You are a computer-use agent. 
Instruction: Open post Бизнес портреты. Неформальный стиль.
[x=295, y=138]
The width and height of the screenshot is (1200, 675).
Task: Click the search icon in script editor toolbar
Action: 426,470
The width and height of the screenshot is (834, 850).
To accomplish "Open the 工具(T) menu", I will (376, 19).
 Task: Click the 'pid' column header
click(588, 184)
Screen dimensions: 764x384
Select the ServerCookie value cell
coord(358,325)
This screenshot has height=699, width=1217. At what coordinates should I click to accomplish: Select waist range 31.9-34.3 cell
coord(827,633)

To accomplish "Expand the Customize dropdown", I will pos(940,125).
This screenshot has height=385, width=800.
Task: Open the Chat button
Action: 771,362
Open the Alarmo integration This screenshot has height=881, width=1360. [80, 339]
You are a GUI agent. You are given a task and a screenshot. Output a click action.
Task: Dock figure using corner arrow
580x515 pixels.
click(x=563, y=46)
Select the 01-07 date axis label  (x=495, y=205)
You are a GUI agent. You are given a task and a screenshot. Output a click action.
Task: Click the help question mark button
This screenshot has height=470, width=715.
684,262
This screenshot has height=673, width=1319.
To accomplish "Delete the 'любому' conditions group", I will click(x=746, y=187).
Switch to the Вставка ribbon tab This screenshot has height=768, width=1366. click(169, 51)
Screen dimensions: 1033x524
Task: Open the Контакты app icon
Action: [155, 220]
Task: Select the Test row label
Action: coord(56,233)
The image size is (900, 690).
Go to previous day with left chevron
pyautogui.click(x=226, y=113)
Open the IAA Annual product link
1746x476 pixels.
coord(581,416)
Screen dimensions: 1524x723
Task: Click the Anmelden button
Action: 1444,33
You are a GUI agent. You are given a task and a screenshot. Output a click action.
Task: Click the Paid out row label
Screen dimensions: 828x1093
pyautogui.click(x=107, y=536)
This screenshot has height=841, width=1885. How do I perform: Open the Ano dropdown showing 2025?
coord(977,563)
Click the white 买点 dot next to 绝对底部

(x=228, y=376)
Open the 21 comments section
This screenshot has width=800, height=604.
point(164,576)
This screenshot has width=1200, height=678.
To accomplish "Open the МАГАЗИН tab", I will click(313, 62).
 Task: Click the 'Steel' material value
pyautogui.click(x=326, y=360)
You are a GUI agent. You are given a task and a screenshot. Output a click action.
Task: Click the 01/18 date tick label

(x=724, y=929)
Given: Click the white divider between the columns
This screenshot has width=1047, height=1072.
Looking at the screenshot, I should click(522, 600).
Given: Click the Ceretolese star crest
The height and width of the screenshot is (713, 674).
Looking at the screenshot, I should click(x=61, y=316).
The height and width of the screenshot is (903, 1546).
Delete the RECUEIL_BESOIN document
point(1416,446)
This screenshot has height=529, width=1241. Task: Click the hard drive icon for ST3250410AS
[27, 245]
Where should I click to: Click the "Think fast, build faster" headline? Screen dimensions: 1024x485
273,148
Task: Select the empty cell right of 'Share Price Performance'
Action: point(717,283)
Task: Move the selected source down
+ + + +
What to do:
Each line of the listing should be copied exactly, with none left out.

Expected answer:
You are a computer-use agent. 
Instruction: Open post Бизнес портреты. Неформальный стиль.
[x=295, y=138]
The width and height of the screenshot is (1200, 675).
Task: Click the search icon in script editor toolbar
Action: 426,470
The width and height of the screenshot is (834, 850).
To accomplish "Open the 工具(T) menu", I will (376, 19).
 Task: Click the 'pid' column header
click(588, 184)
Screen dimensions: 764x384
Select the ServerCookie value cell
coord(358,325)
This screenshot has height=699, width=1217. At what coordinates should I click to accomplish: Select waist range 31.9-34.3 cell
coord(827,633)

To accomplish "Expand the Customize dropdown", I will pos(940,125).
This screenshot has height=385, width=800.
Task: Open the Chat button
Action: 771,362
Open the Alarmo integration This screenshot has height=881, width=1360. [80, 339]
You are a GUI agent. You are given a task and a screenshot. Output a click action.
Task: Dock figure using corner arrow
580x515 pixels.
click(x=563, y=46)
Select the 01-07 date axis label  (x=495, y=205)
You are a GUI agent. You are given a task and a screenshot. Output a click action.
Task: Click the help question mark button
This screenshot has height=470, width=715.
684,262
This screenshot has height=673, width=1319.
To accomplish "Delete the 'любому' conditions group", I will click(x=746, y=187).
Switch to the Вставка ribbon tab This screenshot has height=768, width=1366. click(169, 51)
Screen dimensions: 1033x524
Task: Open the Контакты app icon
Action: [155, 220]
Task: Select the Test row label
Action: coord(56,233)
The image size is (900, 690).
Go to previous day with left chevron
pyautogui.click(x=226, y=113)
Open the IAA Annual product link
1746x476 pixels.
coord(581,416)
Screen dimensions: 1524x723
Task: Click the Anmelden button
Action: 1444,33
You are a GUI agent. You are given a task and a screenshot. Output a click action.
Task: Click the Paid out row label
Screen dimensions: 828x1093
pyautogui.click(x=107, y=536)
This screenshot has height=841, width=1885. How do I perform: Open the Ano dropdown showing 2025?
coord(977,563)
Click the white 买点 dot next to 绝对底部

(x=228, y=376)
Open the 21 comments section
This screenshot has width=800, height=604.
point(164,576)
This screenshot has width=1200, height=678.
To accomplish "Open the МАГАЗИН tab", I will click(313, 62).
 Task: Click the 'Steel' material value
pyautogui.click(x=326, y=360)
You are a GUI agent. You are given a task and a screenshot. Output a click action.
Task: Click the 01/18 date tick label

(x=724, y=929)
Given: Click the white divider between the columns
This screenshot has width=1047, height=1072.
Looking at the screenshot, I should click(522, 600).
Given: Click the Ceretolese star crest
The height and width of the screenshot is (713, 674).
Looking at the screenshot, I should click(x=61, y=316).
The height and width of the screenshot is (903, 1546).
Delete the RECUEIL_BESOIN document
point(1416,446)
This screenshot has height=529, width=1241. Task: Click the hard drive icon for ST3250410AS
[27, 245]
Where should I click to: Click the "Think fast, build faster" headline? Screen dimensions: 1024x485
273,148
Task: Select the empty cell right of 'Share Price Performance'
Action: point(717,283)
Task: Move the selected source down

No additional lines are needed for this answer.